START SOURCE MATERIAL

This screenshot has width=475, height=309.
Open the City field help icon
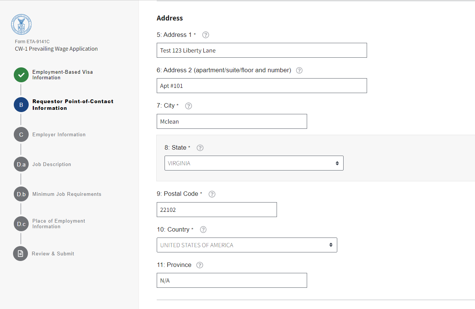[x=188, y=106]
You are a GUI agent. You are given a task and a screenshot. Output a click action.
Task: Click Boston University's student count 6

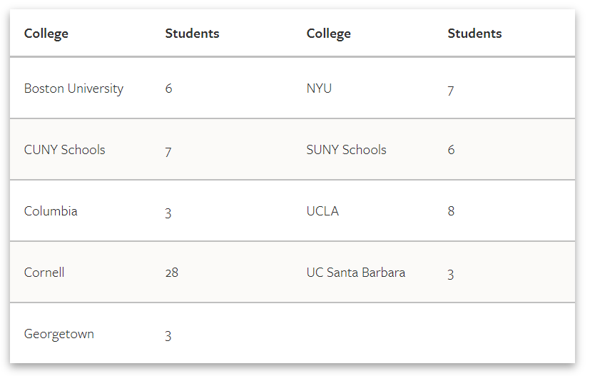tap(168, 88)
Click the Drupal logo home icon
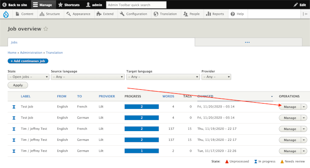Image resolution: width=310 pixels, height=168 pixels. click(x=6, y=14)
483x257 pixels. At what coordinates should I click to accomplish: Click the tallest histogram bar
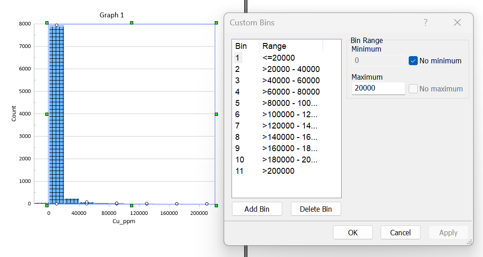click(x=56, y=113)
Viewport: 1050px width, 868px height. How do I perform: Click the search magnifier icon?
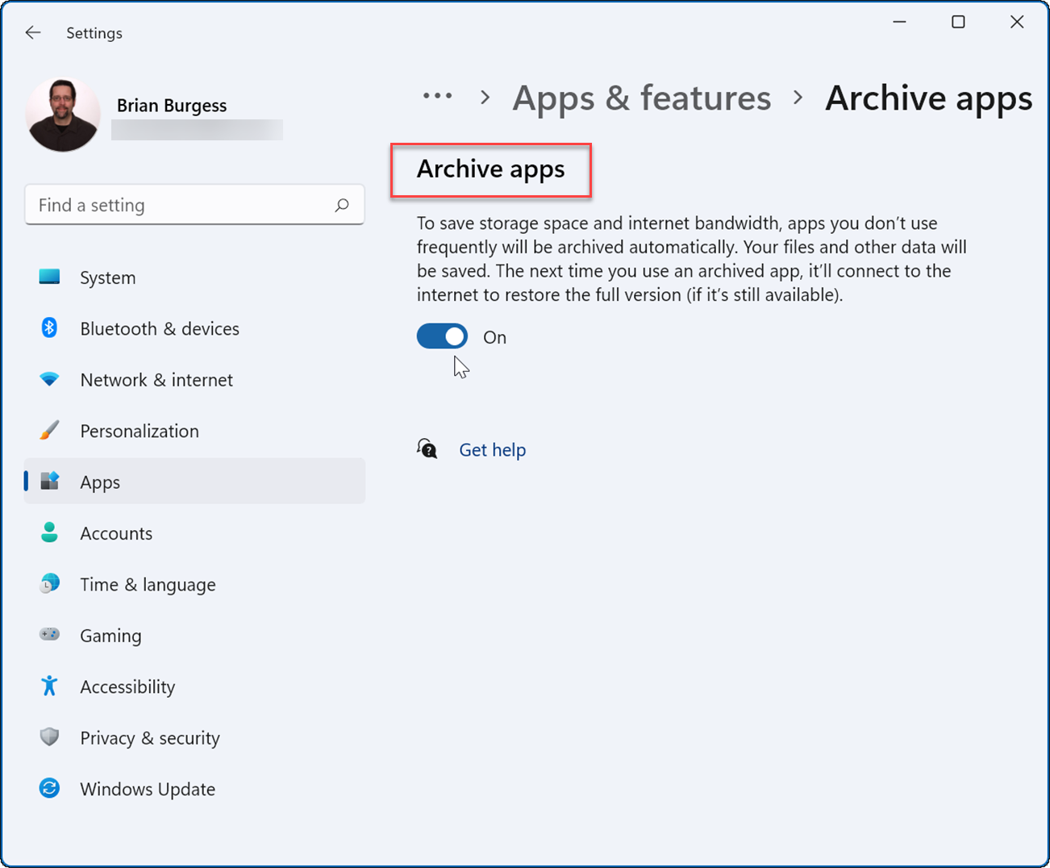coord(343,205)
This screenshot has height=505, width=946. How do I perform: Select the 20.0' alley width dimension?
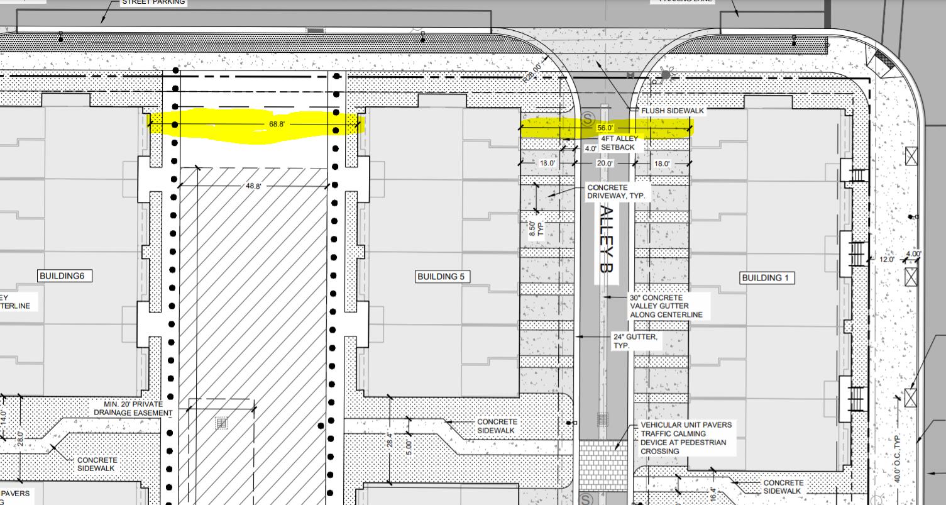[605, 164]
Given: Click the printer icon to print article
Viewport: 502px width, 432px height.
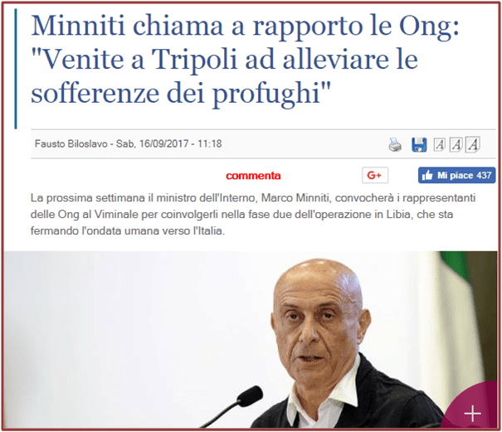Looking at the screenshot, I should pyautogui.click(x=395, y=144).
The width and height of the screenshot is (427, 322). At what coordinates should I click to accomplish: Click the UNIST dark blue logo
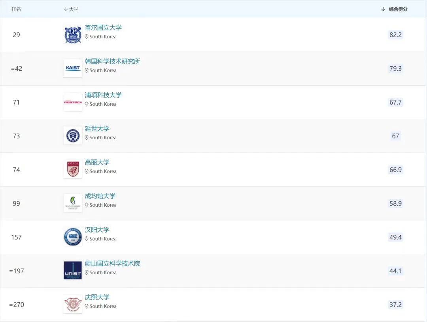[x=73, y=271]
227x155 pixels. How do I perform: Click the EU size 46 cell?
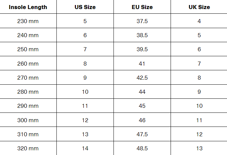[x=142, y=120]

END SOURCE MATERIAL

» **WHAT THE EXERCISE ASKS**: Set down the data again, exactly, without images.

» **SOLUTION FOR THIS EXERCISE**:
This screenshot has width=475, height=309.
Open the City field help icon
[x=188, y=106]
You are a GUI agent. You are given a task and a screenshot. Output a click action.
Task: Click Boston University's student count 6

tap(168, 88)
Click the Drupal logo home icon
Image resolution: width=310 pixels, height=168 pixels. click(x=6, y=14)
483x257 pixels. At what coordinates should I click to accomplish: Click the tallest histogram bar
click(x=56, y=113)
Viewport: 1050px width, 868px height. How do I perform: Click the search magnifier icon?
coord(343,205)
This screenshot has height=505, width=946. How do I perform: Select the 20.0' alley width dimension?
[605, 164]
Given: Click the printer icon to print article
Viewport: 502px width, 432px height.
Looking at the screenshot, I should pyautogui.click(x=395, y=144).
The width and height of the screenshot is (427, 322). At what coordinates should I click to accomplish: Click the UNIST dark blue logo
[x=73, y=271]
227x155 pixels. How do I perform: Click the EU size 46 cell?
[x=142, y=120]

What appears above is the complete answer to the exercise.